Although Preservation
in the Age of Google started out as a keynote address for the “Persistence
of Memory: Stewardship of Digital Assets” conference, held by the Northeast
Document Conservation Center in 2006, it was then edited and published in its
current format in 2010 for the Library Quarterly journal. The journal is
published by the University of Chicago and has a primarily scholarly audience.[1]
The author, Paul Conway, is certainly an outspoken member of
his field, if not one of its experts. He is an assistant professor at the
University of Michigan’s School of Information and has been publishing reviews,
articles, and book chapters on preservation, archives, and digital preservation
since 1985[2]
and presenting at conferences on archives and preservation since 1982[3].
Conway has been honored multiple times for his work in preservation[4],
and currently teaches also multiple courses on digital preservation and
archives at multiple university’s information science programs[5].
If Preservation in the
Age of Google has one main topic, it would be that the profession and culture
of preservation is at a pivotal moment, and that choices made now will
shape the future, not just for the digital items begin created every day, but
also for the countless “traditional” items that are currently archived, especially those that may be decaying outside the safety of environmentally controlled collections. The article begins by distinguishing between
digitization for preservation, which creates a new digital version of an
existing item, and digital preservation, or the actions taken to preserve digital
items regardless of whether they were created via digitization of a tangible
object or born digital. This distinction helps with the dilemmas and
recommendations Conway lists later in the article.
Conway also discusses a few other sources and some of the history
of digital preservation, but spends most of the article discussing current
issues in preservation and outlining his recommendations for the future. He
says that the preservation community is facing dilemmas of four species,
outlined here.
Environmental: deals with the prioritization of environmentally
controlled storage for tangible preservation items over digitization of these
same items, even when concurrent digitization efforts could create digital versions of items that are decaying while they wait for slots in storage facilities.
Quality: centers on the issue of digital preservation
repositories accepting too many low-quality items in an attempt to save time
(and due to a lack of qualified specialists and strict standards for them to
follow).
Non-book: focuses on media (such as magnetic tapes and
acetate-based films) which face unique preservation concerns and are generally
being neglected in favor of books when it comes to the allocation of time and
money in archival budgets.
Expertise: points out the current lack of highly qualified
specialists in digital preservation today and the need for new programs and
aggressive recruitment to increase their numbers quickly.

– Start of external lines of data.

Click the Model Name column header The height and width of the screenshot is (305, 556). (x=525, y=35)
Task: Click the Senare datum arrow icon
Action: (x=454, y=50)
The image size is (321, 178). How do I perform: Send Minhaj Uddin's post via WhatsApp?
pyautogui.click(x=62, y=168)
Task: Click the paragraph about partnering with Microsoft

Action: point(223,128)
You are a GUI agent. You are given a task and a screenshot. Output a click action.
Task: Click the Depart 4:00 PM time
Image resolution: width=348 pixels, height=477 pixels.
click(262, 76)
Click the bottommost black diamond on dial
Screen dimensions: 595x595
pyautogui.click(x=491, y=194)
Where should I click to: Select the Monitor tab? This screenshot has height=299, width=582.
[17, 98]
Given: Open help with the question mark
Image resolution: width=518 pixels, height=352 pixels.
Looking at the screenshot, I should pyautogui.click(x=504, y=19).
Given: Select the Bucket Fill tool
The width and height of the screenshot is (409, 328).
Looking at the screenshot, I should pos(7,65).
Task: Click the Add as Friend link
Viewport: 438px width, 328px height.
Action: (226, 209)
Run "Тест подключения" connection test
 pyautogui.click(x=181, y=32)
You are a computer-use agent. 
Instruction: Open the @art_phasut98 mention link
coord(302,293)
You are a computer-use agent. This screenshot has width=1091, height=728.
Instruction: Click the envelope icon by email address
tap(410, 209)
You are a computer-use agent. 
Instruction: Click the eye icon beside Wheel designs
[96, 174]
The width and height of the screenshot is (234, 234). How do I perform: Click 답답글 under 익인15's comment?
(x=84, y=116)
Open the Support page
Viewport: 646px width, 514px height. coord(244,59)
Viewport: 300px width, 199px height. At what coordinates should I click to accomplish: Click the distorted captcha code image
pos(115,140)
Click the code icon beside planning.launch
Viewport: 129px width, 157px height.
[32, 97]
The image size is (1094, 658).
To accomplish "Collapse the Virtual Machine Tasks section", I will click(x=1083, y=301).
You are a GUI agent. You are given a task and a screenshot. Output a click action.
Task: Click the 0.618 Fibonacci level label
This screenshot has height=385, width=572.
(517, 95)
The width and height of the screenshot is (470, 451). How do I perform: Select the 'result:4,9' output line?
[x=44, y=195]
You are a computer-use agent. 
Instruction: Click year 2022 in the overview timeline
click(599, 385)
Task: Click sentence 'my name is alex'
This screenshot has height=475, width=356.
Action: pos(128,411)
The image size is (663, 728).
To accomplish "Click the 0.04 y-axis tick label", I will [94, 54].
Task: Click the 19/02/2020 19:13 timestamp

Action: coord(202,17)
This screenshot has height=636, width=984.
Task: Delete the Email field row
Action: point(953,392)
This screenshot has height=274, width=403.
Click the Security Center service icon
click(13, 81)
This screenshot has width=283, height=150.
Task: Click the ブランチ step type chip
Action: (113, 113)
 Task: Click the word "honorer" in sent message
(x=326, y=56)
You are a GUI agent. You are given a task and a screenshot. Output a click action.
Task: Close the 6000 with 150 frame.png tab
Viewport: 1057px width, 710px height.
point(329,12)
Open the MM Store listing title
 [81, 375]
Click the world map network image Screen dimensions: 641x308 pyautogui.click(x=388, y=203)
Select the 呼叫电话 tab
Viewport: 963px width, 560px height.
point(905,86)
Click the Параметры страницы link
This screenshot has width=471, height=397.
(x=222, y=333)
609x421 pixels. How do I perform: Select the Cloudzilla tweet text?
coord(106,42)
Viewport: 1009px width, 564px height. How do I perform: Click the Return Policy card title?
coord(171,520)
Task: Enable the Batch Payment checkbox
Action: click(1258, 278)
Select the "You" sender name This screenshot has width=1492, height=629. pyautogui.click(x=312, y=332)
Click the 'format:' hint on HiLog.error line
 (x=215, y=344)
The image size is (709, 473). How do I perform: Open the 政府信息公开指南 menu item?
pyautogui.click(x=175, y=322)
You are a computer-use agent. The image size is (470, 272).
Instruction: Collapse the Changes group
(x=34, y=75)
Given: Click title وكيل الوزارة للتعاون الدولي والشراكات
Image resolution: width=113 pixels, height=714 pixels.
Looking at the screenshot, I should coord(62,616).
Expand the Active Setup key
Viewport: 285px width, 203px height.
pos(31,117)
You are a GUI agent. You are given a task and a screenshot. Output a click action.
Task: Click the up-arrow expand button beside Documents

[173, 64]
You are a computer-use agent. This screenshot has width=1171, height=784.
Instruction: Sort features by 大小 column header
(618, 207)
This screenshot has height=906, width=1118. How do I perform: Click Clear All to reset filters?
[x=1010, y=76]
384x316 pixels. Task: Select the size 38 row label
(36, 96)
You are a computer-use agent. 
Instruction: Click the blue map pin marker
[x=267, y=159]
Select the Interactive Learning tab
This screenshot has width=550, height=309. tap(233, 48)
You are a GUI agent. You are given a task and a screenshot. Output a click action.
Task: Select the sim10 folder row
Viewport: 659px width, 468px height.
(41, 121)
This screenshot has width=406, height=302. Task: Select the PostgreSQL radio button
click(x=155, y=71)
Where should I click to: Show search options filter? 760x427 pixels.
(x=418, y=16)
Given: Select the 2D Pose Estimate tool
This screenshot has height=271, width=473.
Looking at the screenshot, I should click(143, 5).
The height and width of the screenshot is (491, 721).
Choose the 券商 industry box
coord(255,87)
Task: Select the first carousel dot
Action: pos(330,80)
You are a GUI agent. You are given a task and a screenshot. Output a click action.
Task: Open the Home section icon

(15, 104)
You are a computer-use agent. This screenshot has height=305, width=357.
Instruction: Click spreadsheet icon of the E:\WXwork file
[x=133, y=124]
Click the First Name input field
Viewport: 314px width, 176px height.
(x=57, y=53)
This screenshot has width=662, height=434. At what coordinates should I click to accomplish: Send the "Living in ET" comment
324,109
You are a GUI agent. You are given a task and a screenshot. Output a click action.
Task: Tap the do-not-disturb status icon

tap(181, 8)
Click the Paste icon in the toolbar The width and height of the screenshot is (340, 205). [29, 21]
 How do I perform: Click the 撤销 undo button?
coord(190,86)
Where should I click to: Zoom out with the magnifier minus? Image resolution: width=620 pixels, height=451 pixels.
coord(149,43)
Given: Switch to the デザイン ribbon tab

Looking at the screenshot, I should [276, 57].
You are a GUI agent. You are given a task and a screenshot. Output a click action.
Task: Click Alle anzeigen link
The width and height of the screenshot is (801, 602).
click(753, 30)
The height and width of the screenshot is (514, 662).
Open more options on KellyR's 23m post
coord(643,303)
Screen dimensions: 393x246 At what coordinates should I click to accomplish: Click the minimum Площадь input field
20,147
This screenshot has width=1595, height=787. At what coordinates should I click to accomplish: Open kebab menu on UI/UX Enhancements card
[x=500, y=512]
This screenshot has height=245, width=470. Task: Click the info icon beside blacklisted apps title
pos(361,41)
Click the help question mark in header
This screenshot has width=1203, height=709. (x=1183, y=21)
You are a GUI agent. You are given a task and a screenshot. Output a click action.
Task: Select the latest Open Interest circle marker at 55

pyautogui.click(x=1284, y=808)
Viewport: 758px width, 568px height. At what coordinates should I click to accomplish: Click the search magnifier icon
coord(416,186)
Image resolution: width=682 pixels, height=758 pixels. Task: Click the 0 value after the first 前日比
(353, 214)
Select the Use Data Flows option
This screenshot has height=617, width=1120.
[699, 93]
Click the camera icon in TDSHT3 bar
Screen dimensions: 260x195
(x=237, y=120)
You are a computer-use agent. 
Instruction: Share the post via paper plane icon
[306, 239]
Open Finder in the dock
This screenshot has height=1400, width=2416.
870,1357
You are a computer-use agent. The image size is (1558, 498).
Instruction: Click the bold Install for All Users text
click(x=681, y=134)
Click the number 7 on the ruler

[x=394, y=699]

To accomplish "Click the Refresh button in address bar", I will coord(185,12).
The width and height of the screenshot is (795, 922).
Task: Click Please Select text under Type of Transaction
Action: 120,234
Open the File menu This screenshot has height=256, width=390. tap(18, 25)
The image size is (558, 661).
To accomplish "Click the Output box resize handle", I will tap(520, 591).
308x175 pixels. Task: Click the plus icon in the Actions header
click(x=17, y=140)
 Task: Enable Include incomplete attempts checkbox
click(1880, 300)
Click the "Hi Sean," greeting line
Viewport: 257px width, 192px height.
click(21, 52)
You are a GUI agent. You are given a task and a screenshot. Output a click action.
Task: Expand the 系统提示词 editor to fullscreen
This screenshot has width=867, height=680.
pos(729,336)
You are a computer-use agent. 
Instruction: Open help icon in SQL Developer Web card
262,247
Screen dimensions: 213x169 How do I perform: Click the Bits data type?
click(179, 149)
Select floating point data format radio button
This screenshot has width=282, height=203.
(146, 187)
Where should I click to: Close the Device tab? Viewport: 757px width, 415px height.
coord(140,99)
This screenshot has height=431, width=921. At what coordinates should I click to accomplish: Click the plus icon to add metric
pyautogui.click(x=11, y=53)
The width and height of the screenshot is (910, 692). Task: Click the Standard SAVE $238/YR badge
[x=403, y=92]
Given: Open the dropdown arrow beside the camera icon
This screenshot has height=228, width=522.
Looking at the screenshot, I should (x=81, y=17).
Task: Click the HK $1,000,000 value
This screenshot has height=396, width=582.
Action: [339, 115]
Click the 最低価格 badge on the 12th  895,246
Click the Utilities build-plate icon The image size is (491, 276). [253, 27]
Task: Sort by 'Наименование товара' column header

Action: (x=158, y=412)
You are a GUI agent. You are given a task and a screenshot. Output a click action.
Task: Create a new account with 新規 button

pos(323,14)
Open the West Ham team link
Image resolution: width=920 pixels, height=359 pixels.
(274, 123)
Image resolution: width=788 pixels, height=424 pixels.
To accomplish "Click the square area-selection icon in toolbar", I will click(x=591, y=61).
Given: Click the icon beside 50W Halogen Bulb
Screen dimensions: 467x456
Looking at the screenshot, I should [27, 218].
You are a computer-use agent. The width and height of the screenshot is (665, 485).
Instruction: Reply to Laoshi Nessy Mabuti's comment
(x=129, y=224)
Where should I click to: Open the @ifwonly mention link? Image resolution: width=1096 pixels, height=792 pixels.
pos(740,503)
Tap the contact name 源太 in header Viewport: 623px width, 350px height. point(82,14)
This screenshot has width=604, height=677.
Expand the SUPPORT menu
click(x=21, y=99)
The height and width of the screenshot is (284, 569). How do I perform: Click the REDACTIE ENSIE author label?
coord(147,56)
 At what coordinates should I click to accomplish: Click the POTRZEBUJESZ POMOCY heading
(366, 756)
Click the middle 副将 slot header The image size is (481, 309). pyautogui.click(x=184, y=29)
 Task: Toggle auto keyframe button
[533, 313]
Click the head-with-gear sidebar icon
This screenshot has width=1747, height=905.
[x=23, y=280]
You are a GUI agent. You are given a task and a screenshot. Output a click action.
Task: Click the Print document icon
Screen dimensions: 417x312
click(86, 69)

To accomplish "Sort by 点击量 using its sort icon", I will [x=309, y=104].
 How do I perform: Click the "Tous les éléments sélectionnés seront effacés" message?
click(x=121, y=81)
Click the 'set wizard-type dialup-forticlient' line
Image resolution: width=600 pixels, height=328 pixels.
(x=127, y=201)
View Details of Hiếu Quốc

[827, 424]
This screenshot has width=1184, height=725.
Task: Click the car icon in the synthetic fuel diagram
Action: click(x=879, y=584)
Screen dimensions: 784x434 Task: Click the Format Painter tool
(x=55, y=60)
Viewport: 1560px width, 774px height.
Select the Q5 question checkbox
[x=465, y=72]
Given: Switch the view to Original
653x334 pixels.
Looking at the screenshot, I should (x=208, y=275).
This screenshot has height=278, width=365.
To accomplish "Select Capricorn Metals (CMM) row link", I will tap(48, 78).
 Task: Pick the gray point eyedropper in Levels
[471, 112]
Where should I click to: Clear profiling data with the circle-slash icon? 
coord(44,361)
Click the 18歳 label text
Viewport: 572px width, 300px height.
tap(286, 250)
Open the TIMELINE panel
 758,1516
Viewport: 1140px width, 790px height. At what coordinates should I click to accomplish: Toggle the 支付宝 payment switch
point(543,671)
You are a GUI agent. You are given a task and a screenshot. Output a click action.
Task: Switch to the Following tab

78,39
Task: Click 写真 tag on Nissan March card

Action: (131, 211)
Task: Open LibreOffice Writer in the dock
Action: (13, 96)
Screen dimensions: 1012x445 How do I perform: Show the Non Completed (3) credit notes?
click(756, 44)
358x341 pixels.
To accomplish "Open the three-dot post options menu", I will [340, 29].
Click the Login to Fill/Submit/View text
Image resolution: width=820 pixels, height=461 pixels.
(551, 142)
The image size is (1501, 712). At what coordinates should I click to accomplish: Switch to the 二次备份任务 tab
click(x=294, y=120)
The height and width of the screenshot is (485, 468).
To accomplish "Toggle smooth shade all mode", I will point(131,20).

Conway’s suggestions to combat these dilemmas are generally
to walk the middle road; keep environmental control as a top priority so we
don’t abandon our tangible collections, but shake things up by moving money
from preservation of individual items to large-scale digitization of those
non-book items in greatest danger of immediate decay. He also calls for a revamp of
digital collection building standards and practices and, most importantly, the
building of “digital conversion factories” and the collaboration of these institutions
with the cultural heritage community to build digital collections that complement each
other without overlapping.
The reviews that I encountered for the article were generally positive. However, I agree with this blogger’s comment that, although Google is mentioned in the article, it doesn’t
really have enough of the spotlight to pull a title slot; the focus is really
on moving preservation culture, standards, and practices into step with the new
developments in digitization and digital preservation.
The moment in the article that most caught my attention was
in the section discussing the Preserving
Digital Information report; Conway mentions that the report suggests that
digital archives should deliberately “rescue” abandoned data, but says that
that suggestion has never been taken (as of 2011). I checked around and found
some things (mainly on Wikipedia, but that led me to other sources as well)
about orphan works and the Internet Archive; to anyone else who is interested,
I would recommend starting with the Wikipedia page for Abandonware and branching out from there.